I’m trying to fine tune the whisper model with a custom data set but I’m getting a memory error.
numpy.core._exceptions._ArrayMemoryError: Unable to allocate 779. GiB for an array with shape (480000, 435681) and data type float32
I’m using the fine-tune-whisper-non-streaming code and the error is thrown at the following line of code:
batch["input_features"] = processor.feature_extractor(audio["array"], sampling_rate=audio["sampling_rate"]).input_features[0]
I’m concerned something is wrong with the audio["array"]
part of my custom dataset. In an effort to reuse the most code I changed the format of my custom dataset to match that of the common voice dataset used. My dataset starts as a CSV in the format of “wav file, transcription”

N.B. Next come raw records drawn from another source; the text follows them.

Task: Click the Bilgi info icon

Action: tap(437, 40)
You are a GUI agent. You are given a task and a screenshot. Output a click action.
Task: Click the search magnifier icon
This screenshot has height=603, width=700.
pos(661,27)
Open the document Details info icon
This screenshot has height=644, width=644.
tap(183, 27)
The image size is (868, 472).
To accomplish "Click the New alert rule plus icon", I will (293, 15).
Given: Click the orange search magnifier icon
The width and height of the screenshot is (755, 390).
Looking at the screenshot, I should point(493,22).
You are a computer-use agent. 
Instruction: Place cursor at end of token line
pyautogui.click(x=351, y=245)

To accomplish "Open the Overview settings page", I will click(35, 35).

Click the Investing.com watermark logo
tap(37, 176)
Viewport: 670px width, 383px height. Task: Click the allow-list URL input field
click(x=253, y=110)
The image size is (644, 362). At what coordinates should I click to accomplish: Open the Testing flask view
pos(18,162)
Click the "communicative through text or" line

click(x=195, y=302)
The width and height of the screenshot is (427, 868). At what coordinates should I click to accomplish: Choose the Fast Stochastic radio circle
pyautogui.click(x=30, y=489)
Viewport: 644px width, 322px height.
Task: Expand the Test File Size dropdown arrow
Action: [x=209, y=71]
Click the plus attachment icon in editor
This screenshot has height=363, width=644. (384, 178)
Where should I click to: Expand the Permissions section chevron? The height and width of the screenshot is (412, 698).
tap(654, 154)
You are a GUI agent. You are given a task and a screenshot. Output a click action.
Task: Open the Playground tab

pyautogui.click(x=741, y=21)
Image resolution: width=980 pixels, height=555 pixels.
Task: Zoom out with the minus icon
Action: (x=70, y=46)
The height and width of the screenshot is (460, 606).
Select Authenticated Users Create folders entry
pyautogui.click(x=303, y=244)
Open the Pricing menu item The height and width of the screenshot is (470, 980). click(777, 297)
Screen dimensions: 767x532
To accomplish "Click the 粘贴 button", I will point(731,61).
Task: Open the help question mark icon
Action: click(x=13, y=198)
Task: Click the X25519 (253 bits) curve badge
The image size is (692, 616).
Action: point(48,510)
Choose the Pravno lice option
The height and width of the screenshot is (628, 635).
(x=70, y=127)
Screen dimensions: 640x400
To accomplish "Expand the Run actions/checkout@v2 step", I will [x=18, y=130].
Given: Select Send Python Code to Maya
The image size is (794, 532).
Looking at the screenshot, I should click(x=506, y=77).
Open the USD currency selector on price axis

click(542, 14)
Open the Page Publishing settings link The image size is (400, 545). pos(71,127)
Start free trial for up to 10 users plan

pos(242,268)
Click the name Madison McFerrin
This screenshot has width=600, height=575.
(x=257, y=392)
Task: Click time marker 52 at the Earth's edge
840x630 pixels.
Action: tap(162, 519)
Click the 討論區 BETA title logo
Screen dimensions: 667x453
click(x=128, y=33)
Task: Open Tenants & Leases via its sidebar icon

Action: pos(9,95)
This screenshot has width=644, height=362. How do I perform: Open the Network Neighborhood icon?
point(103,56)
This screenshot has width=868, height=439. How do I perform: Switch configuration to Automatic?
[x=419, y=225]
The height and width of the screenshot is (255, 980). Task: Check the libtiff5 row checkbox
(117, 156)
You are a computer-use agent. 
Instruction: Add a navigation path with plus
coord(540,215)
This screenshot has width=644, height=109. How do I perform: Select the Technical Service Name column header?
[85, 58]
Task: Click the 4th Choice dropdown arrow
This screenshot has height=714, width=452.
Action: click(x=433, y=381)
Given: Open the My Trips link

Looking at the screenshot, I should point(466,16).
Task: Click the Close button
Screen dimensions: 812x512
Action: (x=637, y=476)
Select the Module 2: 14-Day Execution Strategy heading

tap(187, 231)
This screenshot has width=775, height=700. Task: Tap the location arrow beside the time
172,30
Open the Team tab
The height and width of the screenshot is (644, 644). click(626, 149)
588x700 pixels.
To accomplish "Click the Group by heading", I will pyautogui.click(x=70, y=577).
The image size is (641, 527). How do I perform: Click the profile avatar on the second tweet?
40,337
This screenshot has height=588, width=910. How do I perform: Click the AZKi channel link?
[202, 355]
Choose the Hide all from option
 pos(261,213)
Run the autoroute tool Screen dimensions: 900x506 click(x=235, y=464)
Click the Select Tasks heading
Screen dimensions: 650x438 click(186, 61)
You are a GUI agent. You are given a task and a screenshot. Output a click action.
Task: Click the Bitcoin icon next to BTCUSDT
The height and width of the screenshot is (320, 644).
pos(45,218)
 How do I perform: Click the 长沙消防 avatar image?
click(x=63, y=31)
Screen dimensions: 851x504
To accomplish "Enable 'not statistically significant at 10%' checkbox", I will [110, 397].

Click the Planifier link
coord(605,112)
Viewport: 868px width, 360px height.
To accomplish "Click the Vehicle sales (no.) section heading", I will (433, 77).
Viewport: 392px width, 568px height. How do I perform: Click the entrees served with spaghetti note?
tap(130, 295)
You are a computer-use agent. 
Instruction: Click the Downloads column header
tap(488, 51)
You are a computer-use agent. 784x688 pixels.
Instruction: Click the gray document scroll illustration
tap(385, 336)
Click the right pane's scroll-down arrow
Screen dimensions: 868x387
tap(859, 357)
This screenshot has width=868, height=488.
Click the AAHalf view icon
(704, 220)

/home/username/location/of/wavfileOne.wav,transcription of the first utterance
/home/username/location/of/wavfileTwo.wav,transcription of the second utterance
I use the following code to go from my CSV to the DataSet Dict:
test_sentence = []
test_audio = []
with open('custom_dataset.csv', 'r') as read_obj:
csv_reader = reader(read_obj)
for row in csv_reader:
path = row[0]
speech_array, sampling_rate = librosa.load(path, sr=None)
audio_stuff = {'path':row[0], 'array': speech_array, 'sampling_rate': sampling_rate}
test_audio.append(audio_stuff)
test_sentence.append(row[1])
dataset_dict = {'audio': test_audio, 'sentence': test_sentence}
custom_dataset = Dataset.from_dict(dataset_dict)
The custom_dataset[audio][array]
is of float32 just like common voice array. Again my biggest concern is if I’m creating the array data correct ie speech_array, sampling_rate = librosa.load(path, sr=None)
. I’m using a subset (5 samples) of my dataset for testing. The longest wav file in the subset is 12 seconds long. I’m able to use the same dataset to fine tune from the wav2vec XLSR pretrained models with out any issues.